* **DOCUMENT TEXT**
Vancouver Sun

How virus got here, how it spread, and where it remains

Province releases informatio­n showing where virus came from and where it remains

- VAUGHN PALMER Victoria vpalmer@postmedia.com twitter.com/VaughnPalm­er

For the first time since the COVID-19 pandemic began in B.C., provincial health officer Dr. Bonnie Henry provided significan­t and surprising details Thursday on where the virus originated, how it spread and where it remains.

Her briefing on the sources for the outbreak was especially revealing. It was on genetic analysis of more than 700 samples of the virus assembled from actual cases in B.C.

Turns out that as the novel coronaviru­s replicates, it alters just enough to create identifiab­ly different strains, each associated with the most recent place of origin.

B.C.’s initial cases, starting in January, can readily be traced back to China, where the outbreak began. A second group of cases starting in February is associated with the outbreak in Iran.

Indeed, as Dr. Henry noted Thursday, her team made that link regarding a COVID-19 case here in B.C. before the Iranian government admitted to the world it had an outbreak.

* **TASK GOAL**
Retype the column on the virus in B.C. word for word, beginning at "For the first" and stopping after "where it remains.". The rows that come next are separate material and have no connection to the column.

* **AVAILABLE DATA**

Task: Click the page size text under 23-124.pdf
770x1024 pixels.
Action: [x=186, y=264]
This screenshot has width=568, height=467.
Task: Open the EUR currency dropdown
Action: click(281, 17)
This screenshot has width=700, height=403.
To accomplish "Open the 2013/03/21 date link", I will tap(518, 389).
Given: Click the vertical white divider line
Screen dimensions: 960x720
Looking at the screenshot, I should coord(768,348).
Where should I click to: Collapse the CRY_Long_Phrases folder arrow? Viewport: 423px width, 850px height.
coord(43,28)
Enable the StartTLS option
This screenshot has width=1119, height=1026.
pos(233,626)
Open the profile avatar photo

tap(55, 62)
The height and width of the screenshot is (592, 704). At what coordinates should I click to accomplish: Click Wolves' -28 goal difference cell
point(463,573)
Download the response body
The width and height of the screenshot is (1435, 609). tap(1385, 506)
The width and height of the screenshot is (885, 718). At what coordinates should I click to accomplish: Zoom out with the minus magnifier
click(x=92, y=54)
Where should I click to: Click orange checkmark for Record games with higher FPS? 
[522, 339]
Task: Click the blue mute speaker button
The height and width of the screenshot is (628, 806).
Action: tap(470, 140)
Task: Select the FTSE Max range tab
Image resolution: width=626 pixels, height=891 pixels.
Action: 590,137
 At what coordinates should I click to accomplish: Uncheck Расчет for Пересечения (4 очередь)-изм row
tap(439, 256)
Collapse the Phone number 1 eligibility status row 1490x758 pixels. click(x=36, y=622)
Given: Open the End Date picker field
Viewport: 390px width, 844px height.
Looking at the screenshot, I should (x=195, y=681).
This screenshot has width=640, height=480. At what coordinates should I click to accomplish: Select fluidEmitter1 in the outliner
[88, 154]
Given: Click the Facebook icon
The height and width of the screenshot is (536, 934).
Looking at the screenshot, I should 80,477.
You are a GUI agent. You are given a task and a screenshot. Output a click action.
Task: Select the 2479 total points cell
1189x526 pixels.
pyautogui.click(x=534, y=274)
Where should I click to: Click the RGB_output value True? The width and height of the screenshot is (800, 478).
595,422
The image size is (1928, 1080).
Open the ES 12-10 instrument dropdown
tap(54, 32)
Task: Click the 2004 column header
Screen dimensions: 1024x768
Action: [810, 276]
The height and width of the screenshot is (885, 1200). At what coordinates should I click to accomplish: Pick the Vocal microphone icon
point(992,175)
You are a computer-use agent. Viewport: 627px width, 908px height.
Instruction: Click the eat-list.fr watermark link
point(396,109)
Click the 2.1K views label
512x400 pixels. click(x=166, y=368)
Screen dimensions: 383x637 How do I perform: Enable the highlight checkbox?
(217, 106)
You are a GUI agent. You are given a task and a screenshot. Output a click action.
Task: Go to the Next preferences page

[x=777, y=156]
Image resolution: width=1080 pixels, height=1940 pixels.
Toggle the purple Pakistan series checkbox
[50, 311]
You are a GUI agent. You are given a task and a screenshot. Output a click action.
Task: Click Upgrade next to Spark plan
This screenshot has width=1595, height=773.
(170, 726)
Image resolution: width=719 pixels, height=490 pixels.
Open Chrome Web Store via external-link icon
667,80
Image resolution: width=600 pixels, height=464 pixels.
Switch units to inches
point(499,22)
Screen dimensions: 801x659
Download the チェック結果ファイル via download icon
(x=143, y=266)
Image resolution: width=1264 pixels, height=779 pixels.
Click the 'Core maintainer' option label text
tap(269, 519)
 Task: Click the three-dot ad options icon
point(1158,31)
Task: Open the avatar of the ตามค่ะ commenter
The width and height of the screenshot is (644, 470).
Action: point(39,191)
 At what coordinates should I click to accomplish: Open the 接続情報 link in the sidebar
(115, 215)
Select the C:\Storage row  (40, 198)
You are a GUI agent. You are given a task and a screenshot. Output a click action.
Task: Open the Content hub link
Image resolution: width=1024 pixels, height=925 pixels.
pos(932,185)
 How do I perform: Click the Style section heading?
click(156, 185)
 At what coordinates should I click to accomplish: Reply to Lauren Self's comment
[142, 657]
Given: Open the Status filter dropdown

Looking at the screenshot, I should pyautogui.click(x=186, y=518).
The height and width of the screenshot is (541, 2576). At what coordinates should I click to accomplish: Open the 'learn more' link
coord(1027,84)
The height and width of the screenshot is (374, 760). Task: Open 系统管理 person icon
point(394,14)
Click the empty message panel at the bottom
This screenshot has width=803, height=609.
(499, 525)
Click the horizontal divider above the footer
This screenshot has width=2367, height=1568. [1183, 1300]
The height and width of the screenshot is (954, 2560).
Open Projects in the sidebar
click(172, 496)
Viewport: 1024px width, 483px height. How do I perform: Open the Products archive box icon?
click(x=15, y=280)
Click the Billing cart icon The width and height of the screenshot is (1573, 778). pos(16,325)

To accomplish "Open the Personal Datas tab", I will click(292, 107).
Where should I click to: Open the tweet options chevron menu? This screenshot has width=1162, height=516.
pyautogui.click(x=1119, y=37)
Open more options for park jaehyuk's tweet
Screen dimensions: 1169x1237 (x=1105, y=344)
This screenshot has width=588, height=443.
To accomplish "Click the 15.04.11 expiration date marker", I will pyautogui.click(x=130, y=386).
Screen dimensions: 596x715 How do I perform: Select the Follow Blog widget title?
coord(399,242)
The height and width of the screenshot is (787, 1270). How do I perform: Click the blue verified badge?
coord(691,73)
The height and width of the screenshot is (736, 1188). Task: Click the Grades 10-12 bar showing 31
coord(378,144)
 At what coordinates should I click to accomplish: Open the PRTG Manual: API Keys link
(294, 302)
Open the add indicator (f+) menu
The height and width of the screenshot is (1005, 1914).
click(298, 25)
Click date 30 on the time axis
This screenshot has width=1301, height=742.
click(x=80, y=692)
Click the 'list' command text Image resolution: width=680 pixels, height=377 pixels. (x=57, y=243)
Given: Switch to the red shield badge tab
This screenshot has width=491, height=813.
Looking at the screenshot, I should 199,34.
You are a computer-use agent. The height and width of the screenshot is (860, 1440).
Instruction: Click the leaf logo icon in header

* **ANSWER**
For the first time since the COVID-19 pandemic began in B.C., provincial health officer Dr. Bonnie Henry provided significan­t and surprising details Thursday on where the virus originated, how it spread and where it remains.